Scott LaRiche, vice president of Lou LaRiche Chevrolet in Plymouth, was this year’s honorary co-chair of the Kidney Ball. The annual event took place on Saturday, Dec. 1 at the Westin Book Cadillac in Detroit and featured an afterparty for the first time. Updates to the event did not change its mission – to raise funds for the National Kidney Foundation of Michigan. DBusiness checked in with him before the ball.
DDN: How and why did you get involved with the Kidney Ball?
SL: The first year I attended, I really didn’t have a personal connection. I was invited by a friend of mine … And he, at the time, was an honorary chairman. So, at this event, I met all kinds of people — some people that had lost someone because of complications with kidney disease. I met children with kidney disease, parents, friends … the real heroes, that gave one of their kidneys up so someone else could live. So, I met this giant group of people, people that had lost people, people that were there and healing because of the Kidney Foundation. And I saw all these worker bees. All these people working very, very hard to try to raise money for what, I was learning, was a really great cause. What I didn’t know was that a short six months later, I would lose my mom because of complications with her kidneys. She had been sick for quite a while, and, I mean, I guess you could kind of say the rest is history after that. I saw first-hand how people were helping people, and then I lost someone because of kidney disease.
DDN: What is the goal of the Kidney Ball?
SL: No. 1 is to raise awareness of kidney disease and how it affects so many people; 900,000 Michigan adults that are over 20 have some sort of chronic kidney disease. So, raising awareness, no. 1, (also) raising funds so that the foundation can educate people about it. Because 70 percent of kidney disease is preventable. If the word gets out on what to look for and what signs are out there that you may be contracting some sort of kidney disease, then you have an opportunity to stop it. But, the other thing that they’re going to do, and I saw a number, $500,000 is what we’re trying to raise, it’s going to not only go to the educational part of it, but they have programs like kids camps … For kids that have kidney disease or those who have actually had kidney transplants, it gives them an opportunity to get out and enjoy a true camping experience for a week. Diabetes prevention programs — there’s a whole plethora of other things.
DDN: Can you tell me a little bit about the National Kidney Foundation of Michigan?

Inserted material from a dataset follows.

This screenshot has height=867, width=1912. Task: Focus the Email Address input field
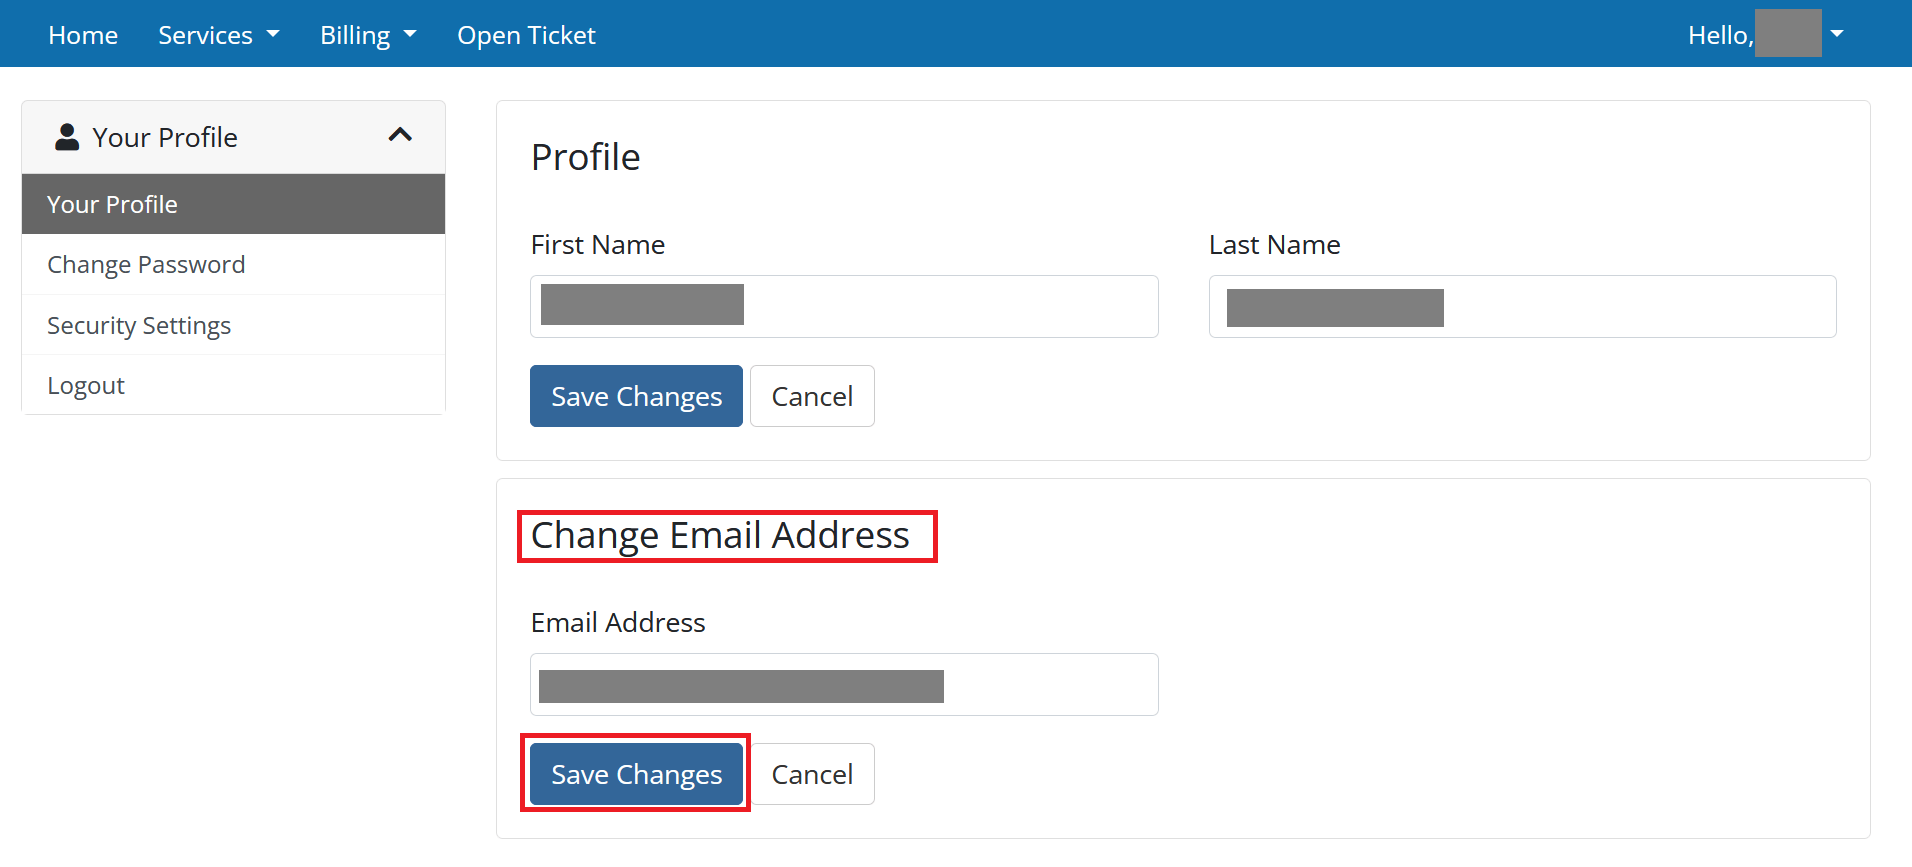843,684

SL: One of the things that I found out since I was involved with (my friend) and now as the honorary (co-)chair is that I had no idea that 90 cents of every dollar raised actually goes to the programs and services. That kind of blew me away. I’m normally very picky about the charities that I’m involved in, and I had never even looked at the charity navigator to see what the National Kidney Foundation of Michigan’s rating was.

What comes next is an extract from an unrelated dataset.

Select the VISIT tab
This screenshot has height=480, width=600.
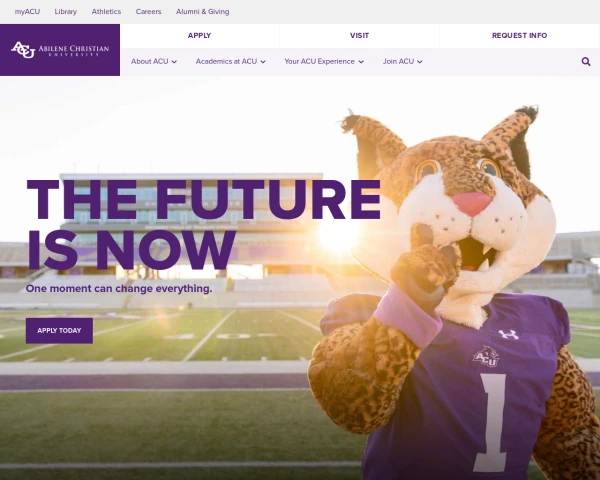tap(359, 36)
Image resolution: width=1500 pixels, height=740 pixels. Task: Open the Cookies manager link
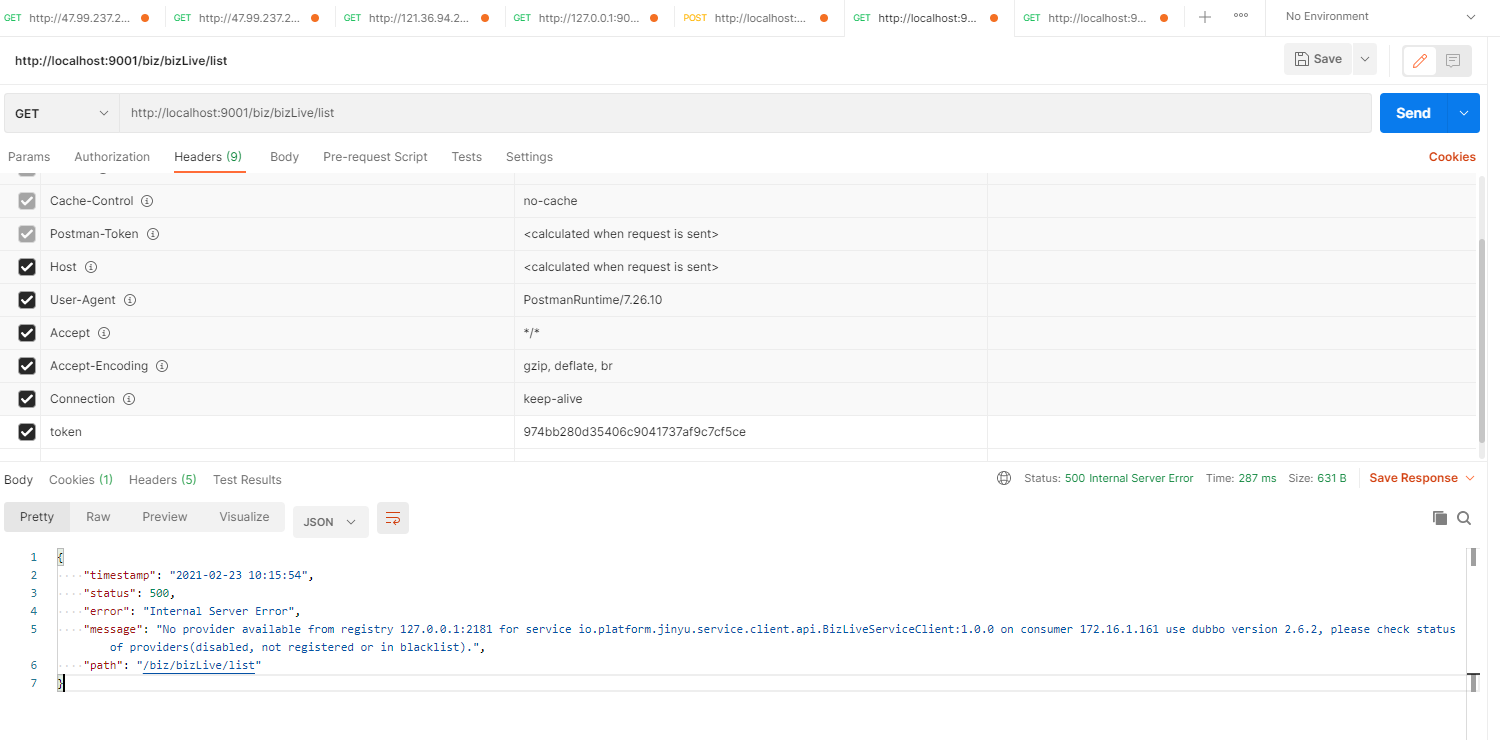1451,157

DDN: What else does the foundation meant to you?
SL: I was kind of caught up and passionate about it not only because I had met all those great people, the heroes that had given up their kidneys, and met the people that had lost family members, but then lost my mom, but I was just passionate about it because of that … they are in the top one percent of all charities in the United States. That in itself says a lot about how determined they are to use every resource they get, every dollar to the best of their ability to make sure that they spread the word. That, I think, really speaks highly about the foundation and mission of the National Kidney Foundation of Michigan and the people that volunteer and work there.
DDN: What is one thing you want everyone to know about kidney disease?
SL: It’s preventable. If you think you have some sort of a symptom, even if you aren’t familiar with what the symptoms may be, if you feel any kind of pain in your kidney area, or you’re feeling lethargic or whatever it might be, get yourself checked out as soon as possible, because there is a way that you can get help. And, like the studies show, 70 percent of kidney disease is preventable, so if you feel the onset of something, please, take the time to get checked out.